[Stored data]
::::::::::

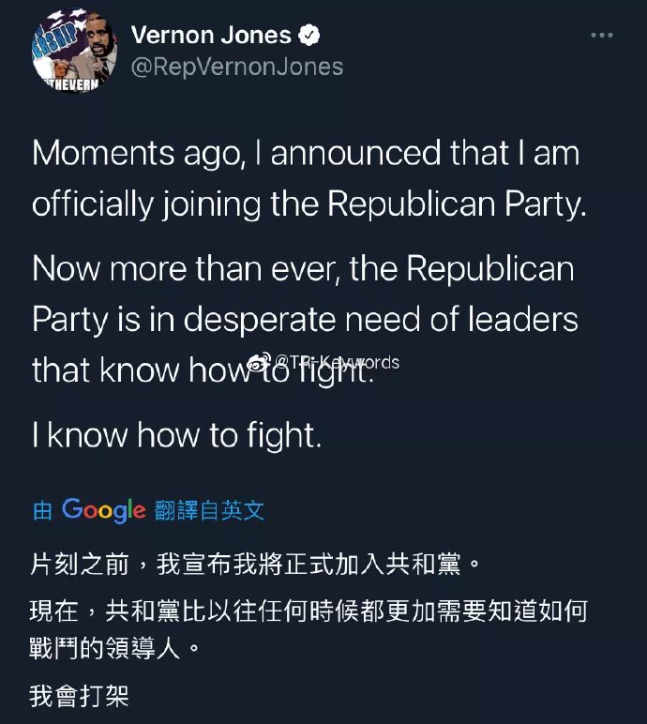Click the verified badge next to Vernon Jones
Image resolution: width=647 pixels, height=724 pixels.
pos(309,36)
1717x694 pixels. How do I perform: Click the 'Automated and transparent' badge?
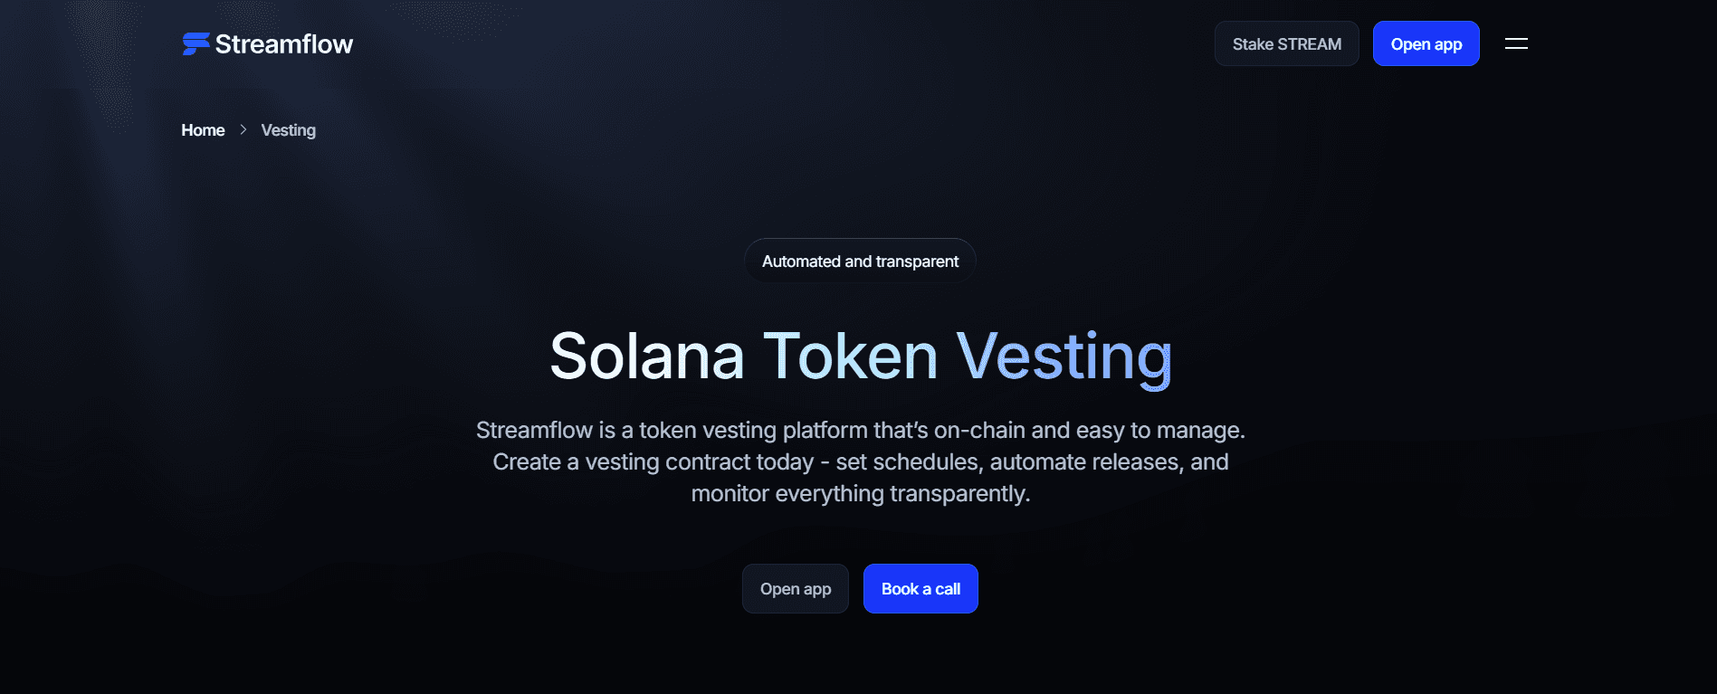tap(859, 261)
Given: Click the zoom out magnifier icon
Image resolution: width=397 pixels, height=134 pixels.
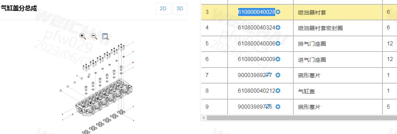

::::::::::

Repeat verbatim the range of lines that opens at the line containing "Given: Click the zoom out magnifier icon" and closes at the last line of the entries, excluding all pictures.

Given: Click the zoom out magnifier icon
Image resolution: width=397 pixels, height=134 pixels.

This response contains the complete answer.